Based on these advances in understanding the physiology of experience, there are likely to be increasingly targeted medications and other means to induce or suppress specific emotions. And marketing to go along with it: some of the antidepressant TV ads offer sophisticated enticements to “feel better so you can get on with your life.”
Duncan quotes Oxford University pharmacologist Susan Greenfield, author of Tomorrow’s People: How 21st-Century Technology Is Changing the Way We Think and Feel, “There is an industry of sorts that is trying to seduce you. They want you to lose yourself, to want more of their product, whether it’s virtual reality or a pill… Happy people are not ambitious. They do not build civilizations.”

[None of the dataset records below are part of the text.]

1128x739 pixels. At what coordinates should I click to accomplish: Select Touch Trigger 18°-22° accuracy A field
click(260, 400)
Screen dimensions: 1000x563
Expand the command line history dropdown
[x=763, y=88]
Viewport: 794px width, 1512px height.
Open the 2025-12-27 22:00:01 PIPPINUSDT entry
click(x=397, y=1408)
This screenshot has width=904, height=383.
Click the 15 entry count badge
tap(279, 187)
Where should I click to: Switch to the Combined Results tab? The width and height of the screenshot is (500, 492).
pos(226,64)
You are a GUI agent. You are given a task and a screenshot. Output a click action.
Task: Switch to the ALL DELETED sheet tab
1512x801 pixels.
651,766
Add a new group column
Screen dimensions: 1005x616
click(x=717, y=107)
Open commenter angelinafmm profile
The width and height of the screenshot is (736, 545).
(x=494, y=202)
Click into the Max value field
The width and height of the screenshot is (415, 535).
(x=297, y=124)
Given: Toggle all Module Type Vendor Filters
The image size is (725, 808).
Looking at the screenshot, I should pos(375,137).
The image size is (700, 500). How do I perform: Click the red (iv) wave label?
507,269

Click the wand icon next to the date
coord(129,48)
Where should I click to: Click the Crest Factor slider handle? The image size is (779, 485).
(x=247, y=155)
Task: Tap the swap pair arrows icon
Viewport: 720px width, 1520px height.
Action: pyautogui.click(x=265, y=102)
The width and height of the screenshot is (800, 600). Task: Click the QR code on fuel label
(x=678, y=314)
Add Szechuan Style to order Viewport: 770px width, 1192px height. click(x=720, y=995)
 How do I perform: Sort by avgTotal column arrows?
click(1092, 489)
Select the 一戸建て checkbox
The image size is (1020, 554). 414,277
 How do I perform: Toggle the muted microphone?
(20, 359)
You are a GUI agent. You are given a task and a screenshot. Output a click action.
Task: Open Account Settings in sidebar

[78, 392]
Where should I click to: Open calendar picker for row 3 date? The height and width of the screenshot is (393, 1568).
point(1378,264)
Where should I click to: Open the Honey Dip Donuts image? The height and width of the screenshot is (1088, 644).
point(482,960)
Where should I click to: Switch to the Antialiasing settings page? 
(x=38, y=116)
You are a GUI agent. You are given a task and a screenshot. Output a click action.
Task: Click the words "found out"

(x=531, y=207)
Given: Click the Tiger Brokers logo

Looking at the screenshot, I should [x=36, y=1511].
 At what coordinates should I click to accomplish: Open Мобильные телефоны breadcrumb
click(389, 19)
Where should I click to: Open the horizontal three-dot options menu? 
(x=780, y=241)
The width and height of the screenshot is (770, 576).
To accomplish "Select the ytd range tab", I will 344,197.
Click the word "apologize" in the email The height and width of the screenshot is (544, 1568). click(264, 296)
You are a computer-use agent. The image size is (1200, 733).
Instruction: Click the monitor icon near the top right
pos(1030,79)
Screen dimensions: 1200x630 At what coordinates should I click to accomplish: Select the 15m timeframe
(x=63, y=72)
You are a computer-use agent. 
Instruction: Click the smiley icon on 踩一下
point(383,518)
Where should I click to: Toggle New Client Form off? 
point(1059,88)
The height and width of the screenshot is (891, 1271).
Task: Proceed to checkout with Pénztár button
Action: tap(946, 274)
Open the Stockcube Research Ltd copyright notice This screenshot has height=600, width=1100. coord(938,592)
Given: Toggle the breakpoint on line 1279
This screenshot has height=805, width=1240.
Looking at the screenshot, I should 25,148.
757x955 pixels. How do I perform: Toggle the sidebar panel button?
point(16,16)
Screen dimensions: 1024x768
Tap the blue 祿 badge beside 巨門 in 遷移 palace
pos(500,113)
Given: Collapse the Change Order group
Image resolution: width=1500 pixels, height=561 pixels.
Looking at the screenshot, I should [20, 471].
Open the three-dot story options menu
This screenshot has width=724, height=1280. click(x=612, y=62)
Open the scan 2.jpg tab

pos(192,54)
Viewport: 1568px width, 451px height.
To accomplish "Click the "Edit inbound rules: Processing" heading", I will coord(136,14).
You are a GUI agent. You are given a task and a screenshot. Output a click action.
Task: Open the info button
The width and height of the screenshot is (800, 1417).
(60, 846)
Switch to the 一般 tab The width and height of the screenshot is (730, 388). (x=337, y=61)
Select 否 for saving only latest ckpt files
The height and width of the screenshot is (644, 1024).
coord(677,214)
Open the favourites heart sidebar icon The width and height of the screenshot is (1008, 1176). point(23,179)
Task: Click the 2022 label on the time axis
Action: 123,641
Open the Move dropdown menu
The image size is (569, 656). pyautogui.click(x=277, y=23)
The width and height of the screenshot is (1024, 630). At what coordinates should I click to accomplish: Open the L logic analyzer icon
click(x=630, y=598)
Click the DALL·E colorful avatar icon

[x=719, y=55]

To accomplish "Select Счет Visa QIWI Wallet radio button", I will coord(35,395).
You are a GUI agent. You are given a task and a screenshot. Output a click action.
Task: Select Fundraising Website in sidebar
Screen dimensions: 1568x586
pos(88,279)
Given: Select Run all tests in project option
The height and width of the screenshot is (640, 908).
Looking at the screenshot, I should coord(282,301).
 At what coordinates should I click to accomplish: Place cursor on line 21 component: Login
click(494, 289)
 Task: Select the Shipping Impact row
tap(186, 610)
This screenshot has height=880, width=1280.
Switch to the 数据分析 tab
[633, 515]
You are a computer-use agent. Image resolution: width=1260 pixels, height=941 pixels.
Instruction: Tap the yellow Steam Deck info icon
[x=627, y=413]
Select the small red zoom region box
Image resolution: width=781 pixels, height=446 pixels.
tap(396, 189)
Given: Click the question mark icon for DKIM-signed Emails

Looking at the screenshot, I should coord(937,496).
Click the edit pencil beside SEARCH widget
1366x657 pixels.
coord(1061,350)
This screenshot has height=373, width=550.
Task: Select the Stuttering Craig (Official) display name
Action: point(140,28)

Duncan comments, “I’m certainly not against technology. But should we use it to cure insecurity? Normal anxiety? We risk medicalizing the human condition.”
David Ewing Duncan is the author of Masterminds: Genius DNA and the Quest to Rewrite Life.
The idea of a “bliss-out” substance is a key element in Aldous Huxley’s dystopian novel Brave New World (1932) [the image is from the York Notes edition of the book.]
He called it Soma - a name also for beverages used for centuries in the Indo-Iranian, Vedic and greater Persian cultures.
Two quotes from the book:
“By this time the soma had begun to work. Eyes shone, cheeks were flushed, the inner light of universal benevolence broke out on every face in happy, friendly smiles.”
“I don’t understand anything,” she said with decision, determined to preserve her incomprehension intact. “Nothing. Least of all,” she continued in another tone “why you don’t take soma when you have these dreadful ideas of yours. You’d forget all about them. And instead of feeling miserable, you’d be jolly.”
According to Wikipedia, “Soma is the popular dream-inducing drug which is employed by the government as a method of control through pleasure and immediate availability. It is ordinary among the culture of the novel for everyone to use it for whatever various practices: sex, relaxation, concentration, confidence. It is seemingly a single-chemical combination of many of today’s drugs’ effects, giving its patients the full hedonistic spectrum.”
On her Brainstorm Services site about Brave New World, Stacy Tartar Esch comments: “World Controller Mustapha Mond argues in favor of a ’stable’ society of ‘happy’ citizens. No more striving, no more suffering. No disease. No pain. But there are sacrifices: namely emotion, individuality, freedom, love, family, religion, art, and the intellectual pursuits of science, philosophy, and history.”
According to David Pearce of the Aldous Huxley : Brave New World site, “As perfect pleasure-drugs go, soma underwhelms. It’s not really a utopian wonderdrug at all… more akin to a hangoverless tranquilliser or an opiate - or a psychic anaesthetising SSRI like Prozac - than a truly life-transforming elixir.
“Third-millennium neuropharmacology, by contrast, will deliver a vastly richer product-range of designer-drugs to order.”
He thinks Huxley “does an effective hatchet-job on the very sort of ‘unnatural’ hedonic engineering that most of us so urgently need.
“One practical consequence has been to heighten our already exaggerated fears of state-sanctioned mood-drugs. Hence millions of screwed-up minds, improvable even today by clinically-tested mood-boosters and anti-anxiety agents, just suffer in silence instead.
“In part this is because people worry they might become zombified addicts; and in part because they are unwilling to cast themselves as humble supplicants of the medical profession by taking state-rationed ‘antidepressants’. Either way, the human cost in fruitless ill-being is immense.”
Not that I agree it is due primarily to Huxley or to one book, but Pearce does raise the important issue about a pervasive aversion in society against getting valuable or needed mental health help, including mood treatment.